• _ASSIGNED TASK_: Transcribe all of the records precisely as they are presented.

[Pixel coordinate grounding data]
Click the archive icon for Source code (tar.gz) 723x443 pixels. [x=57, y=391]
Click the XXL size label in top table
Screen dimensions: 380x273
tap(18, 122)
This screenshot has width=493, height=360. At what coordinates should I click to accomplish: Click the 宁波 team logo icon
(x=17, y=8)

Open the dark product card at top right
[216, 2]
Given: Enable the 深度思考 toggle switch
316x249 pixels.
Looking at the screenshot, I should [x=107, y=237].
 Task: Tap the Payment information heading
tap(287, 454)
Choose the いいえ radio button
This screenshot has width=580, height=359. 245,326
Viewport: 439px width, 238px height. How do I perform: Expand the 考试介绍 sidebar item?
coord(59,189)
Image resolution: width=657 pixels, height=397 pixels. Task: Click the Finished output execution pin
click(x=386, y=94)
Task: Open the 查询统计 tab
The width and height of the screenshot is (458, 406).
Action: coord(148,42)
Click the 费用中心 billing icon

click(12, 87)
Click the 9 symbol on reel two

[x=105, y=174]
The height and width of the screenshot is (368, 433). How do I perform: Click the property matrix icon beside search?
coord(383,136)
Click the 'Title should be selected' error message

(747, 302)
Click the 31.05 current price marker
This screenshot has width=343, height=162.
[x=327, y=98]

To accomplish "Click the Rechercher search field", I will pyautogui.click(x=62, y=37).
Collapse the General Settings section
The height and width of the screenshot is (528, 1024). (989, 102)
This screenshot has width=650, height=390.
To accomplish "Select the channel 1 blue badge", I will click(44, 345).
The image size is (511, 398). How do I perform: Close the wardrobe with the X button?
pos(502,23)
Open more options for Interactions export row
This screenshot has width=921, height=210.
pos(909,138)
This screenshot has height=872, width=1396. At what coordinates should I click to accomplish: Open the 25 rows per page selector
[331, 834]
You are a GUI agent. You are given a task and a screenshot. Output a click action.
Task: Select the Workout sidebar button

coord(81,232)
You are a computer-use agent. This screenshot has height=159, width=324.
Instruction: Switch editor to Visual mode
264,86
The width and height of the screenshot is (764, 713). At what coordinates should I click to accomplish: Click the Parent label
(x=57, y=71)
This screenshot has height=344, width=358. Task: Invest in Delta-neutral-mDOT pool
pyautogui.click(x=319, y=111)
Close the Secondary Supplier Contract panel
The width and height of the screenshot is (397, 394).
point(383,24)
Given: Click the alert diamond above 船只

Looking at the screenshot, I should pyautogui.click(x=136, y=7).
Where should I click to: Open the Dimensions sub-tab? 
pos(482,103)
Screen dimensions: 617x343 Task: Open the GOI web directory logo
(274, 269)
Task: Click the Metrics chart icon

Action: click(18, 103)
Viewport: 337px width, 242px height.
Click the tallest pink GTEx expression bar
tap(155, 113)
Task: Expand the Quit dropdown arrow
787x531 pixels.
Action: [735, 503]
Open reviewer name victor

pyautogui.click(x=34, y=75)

• _SOLUTION TO THIS PROBLEM_:
Click the archive icon for Source code (tar.gz) 723x443 pixels. [x=57, y=391]
Click the XXL size label in top table
Screen dimensions: 380x273
tap(18, 122)
This screenshot has width=493, height=360. At what coordinates should I click to accomplish: Click the 宁波 team logo icon
(x=17, y=8)

Open the dark product card at top right
[216, 2]
Given: Enable the 深度思考 toggle switch
316x249 pixels.
Looking at the screenshot, I should [x=107, y=237].
 Task: Tap the Payment information heading
tap(287, 454)
Choose the いいえ radio button
This screenshot has width=580, height=359. 245,326
Viewport: 439px width, 238px height. How do I perform: Expand the 考试介绍 sidebar item?
coord(59,189)
Image resolution: width=657 pixels, height=397 pixels. Task: Click the Finished output execution pin
click(x=386, y=94)
Task: Open the 查询统计 tab
The width and height of the screenshot is (458, 406).
Action: coord(148,42)
Click the 费用中心 billing icon

click(12, 87)
Click the 9 symbol on reel two

[x=105, y=174]
The height and width of the screenshot is (368, 433). How do I perform: Click the property matrix icon beside search?
coord(383,136)
Click the 'Title should be selected' error message

(747, 302)
Click the 31.05 current price marker
This screenshot has width=343, height=162.
[x=327, y=98]

To accomplish "Click the Rechercher search field", I will pyautogui.click(x=62, y=37).
Collapse the General Settings section
The height and width of the screenshot is (528, 1024). (989, 102)
This screenshot has width=650, height=390.
To accomplish "Select the channel 1 blue badge", I will click(44, 345).
The image size is (511, 398). How do I perform: Close the wardrobe with the X button?
pos(502,23)
Open more options for Interactions export row
This screenshot has width=921, height=210.
pos(909,138)
This screenshot has height=872, width=1396. At what coordinates should I click to accomplish: Open the 25 rows per page selector
[331, 834]
You are a GUI agent. You are given a task and a screenshot. Output a click action.
Task: Select the Workout sidebar button

coord(81,232)
You are a computer-use agent. This screenshot has height=159, width=324.
Instruction: Switch editor to Visual mode
264,86
The width and height of the screenshot is (764, 713). At what coordinates should I click to accomplish: Click the Parent label
(x=57, y=71)
This screenshot has height=344, width=358. Task: Invest in Delta-neutral-mDOT pool
pyautogui.click(x=319, y=111)
Close the Secondary Supplier Contract panel
The width and height of the screenshot is (397, 394).
point(383,24)
Given: Click the alert diamond above 船只

Looking at the screenshot, I should pyautogui.click(x=136, y=7).
Where should I click to: Open the Dimensions sub-tab? 
pos(482,103)
Screen dimensions: 617x343 Task: Open the GOI web directory logo
(274, 269)
Task: Click the Metrics chart icon

Action: click(18, 103)
Viewport: 337px width, 242px height.
Click the tallest pink GTEx expression bar
tap(155, 113)
Task: Expand the Quit dropdown arrow
787x531 pixels.
Action: [735, 503]
Open reviewer name victor

pyautogui.click(x=34, y=75)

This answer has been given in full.